◆ HOW TO COMPLETE THIS TASK
Identify all lines in the data containing the string "link". Copy them out.

(RECORD EXTRACTS Opens)

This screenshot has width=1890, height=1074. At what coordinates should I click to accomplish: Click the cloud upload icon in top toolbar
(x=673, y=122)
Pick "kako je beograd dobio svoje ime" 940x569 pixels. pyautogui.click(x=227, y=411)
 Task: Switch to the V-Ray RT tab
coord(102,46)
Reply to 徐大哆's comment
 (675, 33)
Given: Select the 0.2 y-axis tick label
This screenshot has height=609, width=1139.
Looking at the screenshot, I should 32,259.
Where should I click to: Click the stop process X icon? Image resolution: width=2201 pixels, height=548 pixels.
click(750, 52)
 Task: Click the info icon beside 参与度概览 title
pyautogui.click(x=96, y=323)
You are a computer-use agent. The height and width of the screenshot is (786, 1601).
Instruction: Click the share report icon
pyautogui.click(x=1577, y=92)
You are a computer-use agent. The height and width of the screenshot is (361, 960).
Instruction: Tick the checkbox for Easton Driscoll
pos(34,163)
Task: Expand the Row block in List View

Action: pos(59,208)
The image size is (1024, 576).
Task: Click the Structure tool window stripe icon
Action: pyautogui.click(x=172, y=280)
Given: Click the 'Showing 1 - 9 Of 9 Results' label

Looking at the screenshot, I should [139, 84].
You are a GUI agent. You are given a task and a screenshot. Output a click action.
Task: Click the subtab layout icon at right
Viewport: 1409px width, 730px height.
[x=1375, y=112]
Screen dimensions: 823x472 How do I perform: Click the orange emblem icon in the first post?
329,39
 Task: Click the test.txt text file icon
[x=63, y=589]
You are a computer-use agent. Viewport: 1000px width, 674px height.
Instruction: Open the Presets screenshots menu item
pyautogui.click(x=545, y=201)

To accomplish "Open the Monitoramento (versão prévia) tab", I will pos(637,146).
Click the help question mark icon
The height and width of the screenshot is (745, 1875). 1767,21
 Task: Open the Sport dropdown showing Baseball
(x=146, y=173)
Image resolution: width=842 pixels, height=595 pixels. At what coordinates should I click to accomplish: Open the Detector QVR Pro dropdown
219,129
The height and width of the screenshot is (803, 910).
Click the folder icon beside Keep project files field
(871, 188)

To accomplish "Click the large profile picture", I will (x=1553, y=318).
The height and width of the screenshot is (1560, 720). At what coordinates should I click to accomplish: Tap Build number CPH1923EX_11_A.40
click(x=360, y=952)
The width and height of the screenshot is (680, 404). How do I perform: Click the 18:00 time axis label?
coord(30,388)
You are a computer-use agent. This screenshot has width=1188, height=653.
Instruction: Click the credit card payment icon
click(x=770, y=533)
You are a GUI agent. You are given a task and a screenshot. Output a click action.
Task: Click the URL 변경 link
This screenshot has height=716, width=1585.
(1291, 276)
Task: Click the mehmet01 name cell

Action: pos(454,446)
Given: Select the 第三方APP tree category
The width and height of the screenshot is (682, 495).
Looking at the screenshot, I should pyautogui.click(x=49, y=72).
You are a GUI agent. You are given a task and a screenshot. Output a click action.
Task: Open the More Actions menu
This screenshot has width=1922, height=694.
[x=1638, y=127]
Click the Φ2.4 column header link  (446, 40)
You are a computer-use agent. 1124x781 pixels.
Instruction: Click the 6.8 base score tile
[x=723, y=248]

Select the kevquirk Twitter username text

(RECORD EXTRACTS Closes)

◆ ANSWER SPACE
Task: Click the URL 변경 link
Click the Φ2.4 column header link  (446, 40)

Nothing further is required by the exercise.